Signaling pathway for BMP’s

  • They are dimeric in form - types I and II receptors collaborate

  • Type I is a protein kinase. It phosphorylates intracellular substrates called SMAD’s (1&5), which enter into the nucleus to switch on gene expression

  • Once genes have been expressed, inhibitory SMAD’s within nucleus block protein kinases in the cytoplasm.

  • This regulates the activity of BMP’s, thus preventing them from “going into overdrive”

  • Also negative feedback in the cell (preventing from growing in the overdrive)

Activated BMP will go into the cell than there is the phosphorylation cascade, SMAD will express the genes and after that also “anti-SMAD” will be produced.

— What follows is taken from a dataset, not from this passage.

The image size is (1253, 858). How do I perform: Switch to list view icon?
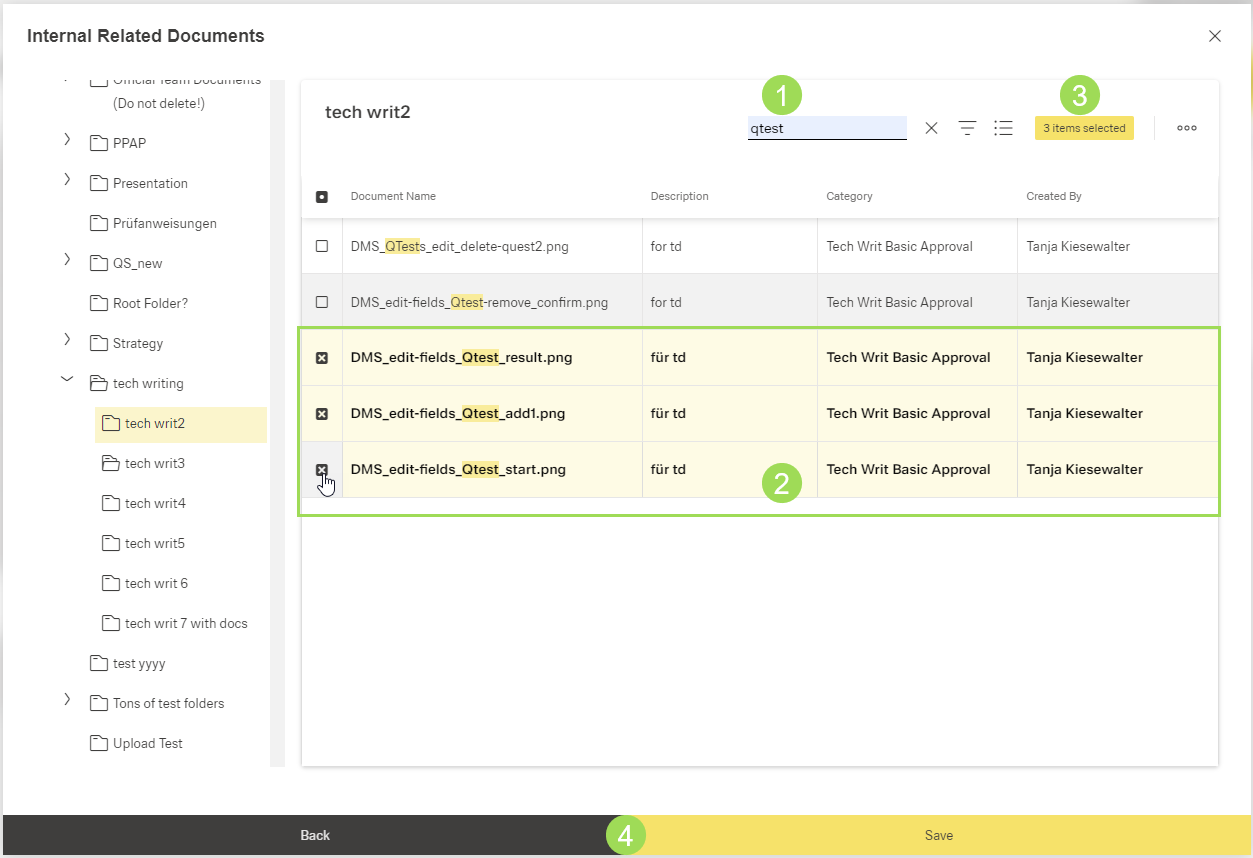[1003, 128]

Biomimetic Biomaterials - Delivery Vehicle for BMP’s

  • Collagen

    • most effective vehicle for recombinant BMP. Commercial exploitation for use in cranial and facial applications

  • Hydroxyapatite

  • Fibronectin

  • Laminins

  • Geometry critical e.g. pore size (how easy is it for the cells to get in the pores?), beads/disc

  • The only use of BMP’s in tissue engineering:
    a fusion to help when there is pain in the back (vertebral column).

    The titanium cage is filled with bone chips from schrum, it will take about 6 months to grow. When BMP is used that will be faster.
     They had to prove with animals that it worked (monkeys because of the loading).
     Problem: by stopping the movement somewhere in the vertebral column, somewhere else is more movement and loading.

  • Most autografts are from the pelvis, since there is too much bone.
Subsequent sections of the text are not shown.